As Android phones become major target for hackers, Google and Samsung to release monthly security fixes

Google and Samsung will release monthly security fixes for Android phones, a growing target for hackers, after the disclosure of a bug designed to attack the world’s most popular mobile operating system.

The change came after security researcher Joshua Drake unveiled what he called Stagefright, hacking software that allows attackers to send a special multimedia message to an Android phone and access sensitive content even if the message is unopened.

“We’ve realised we need to move faster,” Android security chief Adrian Ludwig said at this week’s annual Black Hat security conference in Las Vegas.

Previously, Google would develop a patch and distribute it to its own Nexus phones after the discovery of security flaws.

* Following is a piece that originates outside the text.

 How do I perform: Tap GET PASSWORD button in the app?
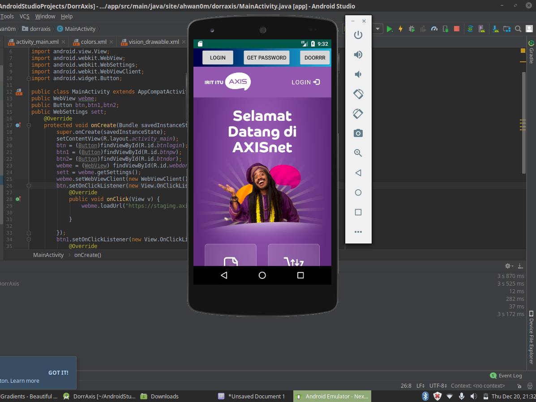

But other manufacturers would wait until they wanted to update the software for different reasons before pushing out a fix, exposing most of the more than 1 billion Android users to potential hacks and scams until the fix.

Ludwig also said Google has made other security changes. In an interview, he told Reuters that earlier this year the team broke out incidence rates of malicious software by language. The rate of Russian-language Androids with potentially harmful programs had spiked suddenly to about 9 per cent in late last year, he said.

Google made its roughly weekly security scans of Russian phones more frequent and was able to reduce the problems to close to the global norm.